Nonhuman in a human society

Posted on Tumblr on August 15, 2025

honestly, being a part of this community for more than a year, I've never felt the need of doing quads and wearing masks that younger members of the community make or do. no shame to these individuals, obviously, every being to their business, but quads to me are painful and hurt my wrists, neck and back. also, the masks are uncomfortable, but maybe that's just me. I tried to make one, but I find it uncomfortable. very uncomfortable. it limits my vision a lot. also, I don't see myself wearing it in public, as I'm very shy.

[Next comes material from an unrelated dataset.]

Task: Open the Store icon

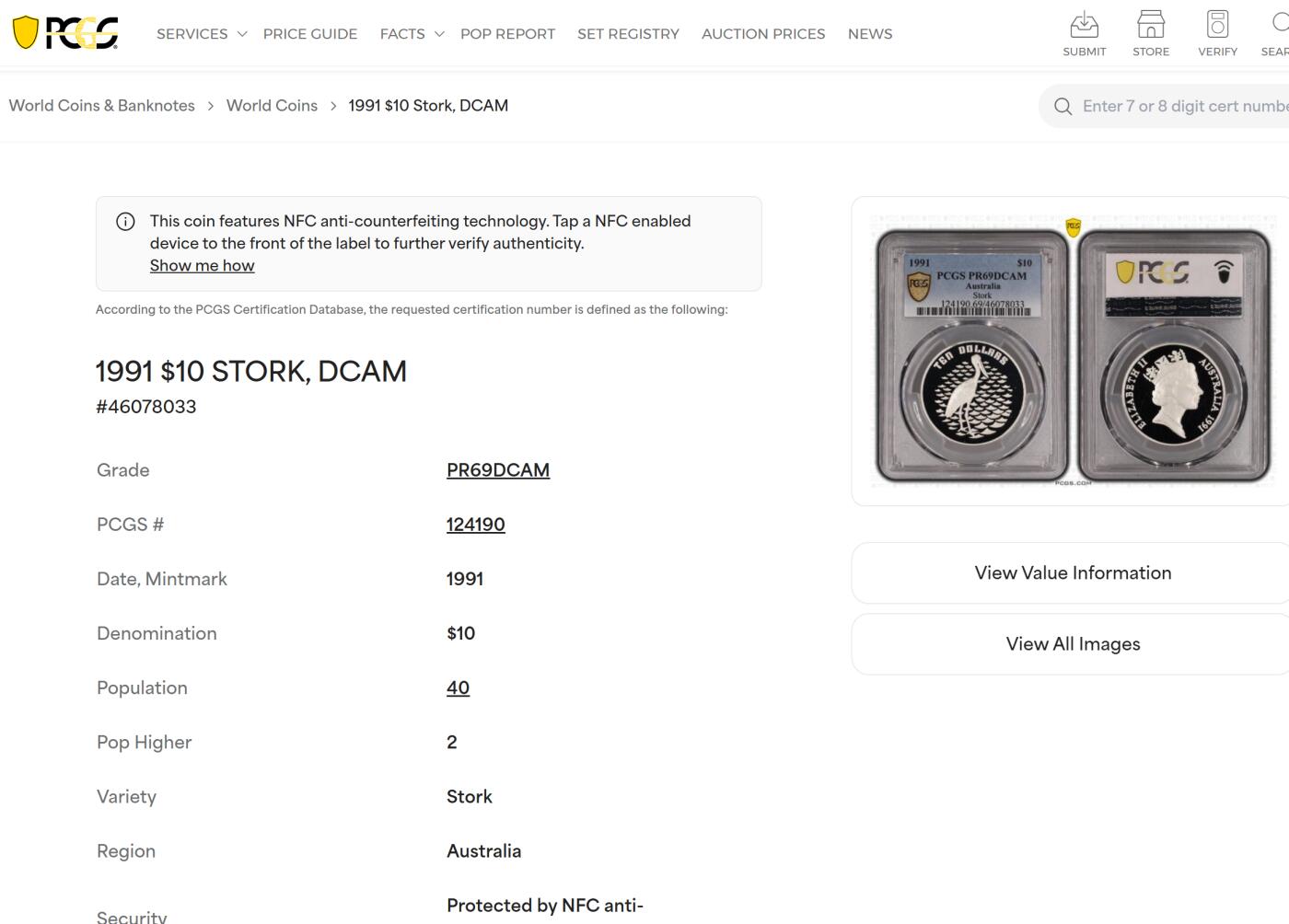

yes, I'm proud to be alterhuman. and if anyone finds out about this part of my identity, and they ask about it, I'll happily share. but my identity is part of myself, and it's private. I'm alterhuman, but only the ones closest to me know, the ones who would accept me unconditionally (also, to explain some of my behaviours around them, as I have some strong instincts that are weird on a human context).

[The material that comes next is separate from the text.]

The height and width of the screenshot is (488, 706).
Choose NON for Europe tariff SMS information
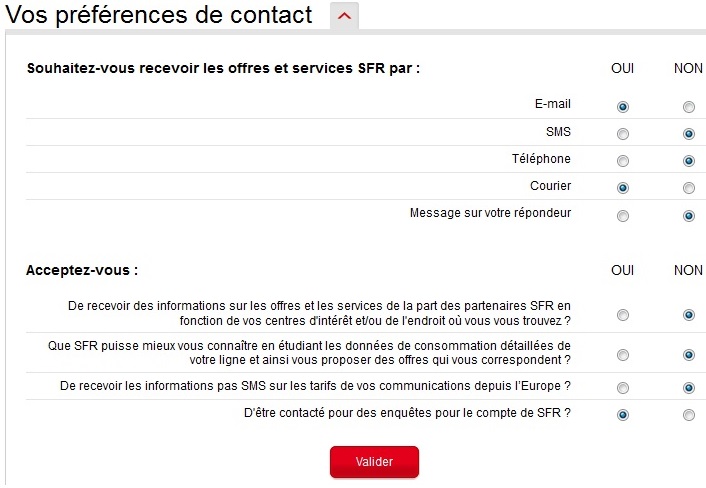[x=688, y=388]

I have a job. I feed myself, live with my family. I get up and chill and go to work and make myself meals, and go on walks, and go to uni, and earn a salary. but I'm still nonhuman. I'm a dog while I study for my exams. I'm a winged cat when I take orders at my job. I'm a watcher while I write a report, while I pay my taxes, while I play with my dog. my headmates are with me when I clean my living space.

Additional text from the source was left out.